I figured it was their house and I was their guest, and I wanted to be respectful of their culture. Besides, there are enough power dynamics to be sensitive to, when one adult is teaching another adult something as potentially infantilizing as how to read, not to mention, the need to be sensitive to racial difference.
When I taught writing at a university in New York, my freshman students addressed me as “Professor (last name)” and I addressed them as “Mr. or Ms. (last name),” because that was the policy of the English department at that time.
Ten years later I was teaching again, this time in Washington, D.C., but the culture of private colleges in general had loosened up by then, and we all used first names in class.
When I taught at a high school in an upper-middle-class suburb of Dallas, I instructed students to address me as “Ms. (last name),” and I used their first names.
Yes, in that case I consciously sent the message that we had different levels of authority. To do otherwise, within that teen culture, would have been interpreted by them as license to treat me as a peer and ignore my directives or rules in class. Trust me, you did not want to go there.
Now I work in a large public college (not in a teaching role), and am on first-name basis with everyone except the president. Honestly, I call him “President (last name),” because it’s sort of fun.
As for the professors at my workplace, I have the same degree as many of them, but even if I didn’t, I wouldn’t use their title; except of course, in front of their students, because I want to honor the protocol of their classroom.

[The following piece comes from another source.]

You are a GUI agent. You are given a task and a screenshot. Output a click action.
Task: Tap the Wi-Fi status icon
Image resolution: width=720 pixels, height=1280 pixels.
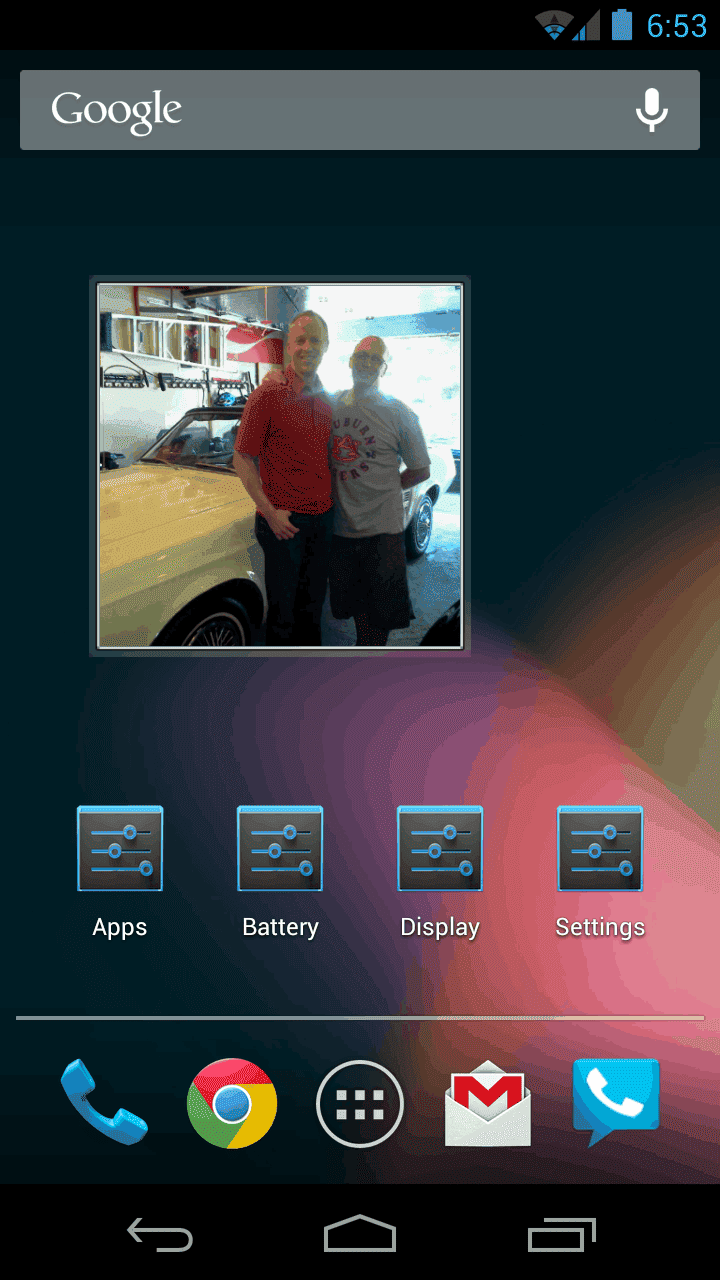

I guess the professors and staff at my current job remind me of my friends and people I went to school with, so that’s why I use first names with them. More likely, it’s because we’re all just co-workers—though our areas of responsibility differ greatly—and we’re all adults.
Honorifics are helpful, sometimes. They carry so many social connotations but don’t necessarily mean that one person is not another person’s peer or that one person has power over the other. They do mean that prescribed roles are in place, and those roles enable people to do their jobs or provide services more easily, and interact more comfortably in all kinds of situations.
For different reasons, I use “Dr.” when addressing my internist and gynecologist; in those cases, I want to let each woman know I validate her expertise and trust her ability to help me manage my health.
In fact, I am always happy to use honorifics in addressing women at any professional or vocational level, because I want to be supportive of them, especially in a culture where they still don’t earn as much as men. It’s disheartening, how few women are majoring in the science, technology, engineering and math fields in college. And the number of women in majoring and working in the computer sciences has actually gone down in the last ten years, partially because of the aggressively sexist gaming culture that has dominated that development environment.
If I am contracting services from a service provider or technician, such as the person who installed our air conditioner a couple weeks ago, I will use “Mr. (last name),” unless he requests otherwise.
To me, this is a way of saying, I value the service you provide and respect your expertise as much as I respect the service provided by my doctor, lawyer, accountant or other professional—all of whom expect and are traditionally addressed with honorifics.
When I was a child, I was taught to use “ma’am” and “sir” for all adults, even my parents.
As we moved around, I realized this was not common practice in all regions of the country, and so I code-switched to match the culture I was in. I might not have always used “ma’am” and “sir” with my friends’ parents, but I always used “Mr.” and “Mrs.” with them, and you better believe when I went to visit my grandparents in the summer, I would revert again to using “ma’am” and “sir.”
I think overall, I’m saying honorifics or titles are often more about culture than power, and my usage of them is contextual.
Bottom line, I don’t want to offend anyone; I want to respect a person’s expertise in any area, and I will follow whatever cultural usage of honorifics is in place, wherever I find myself.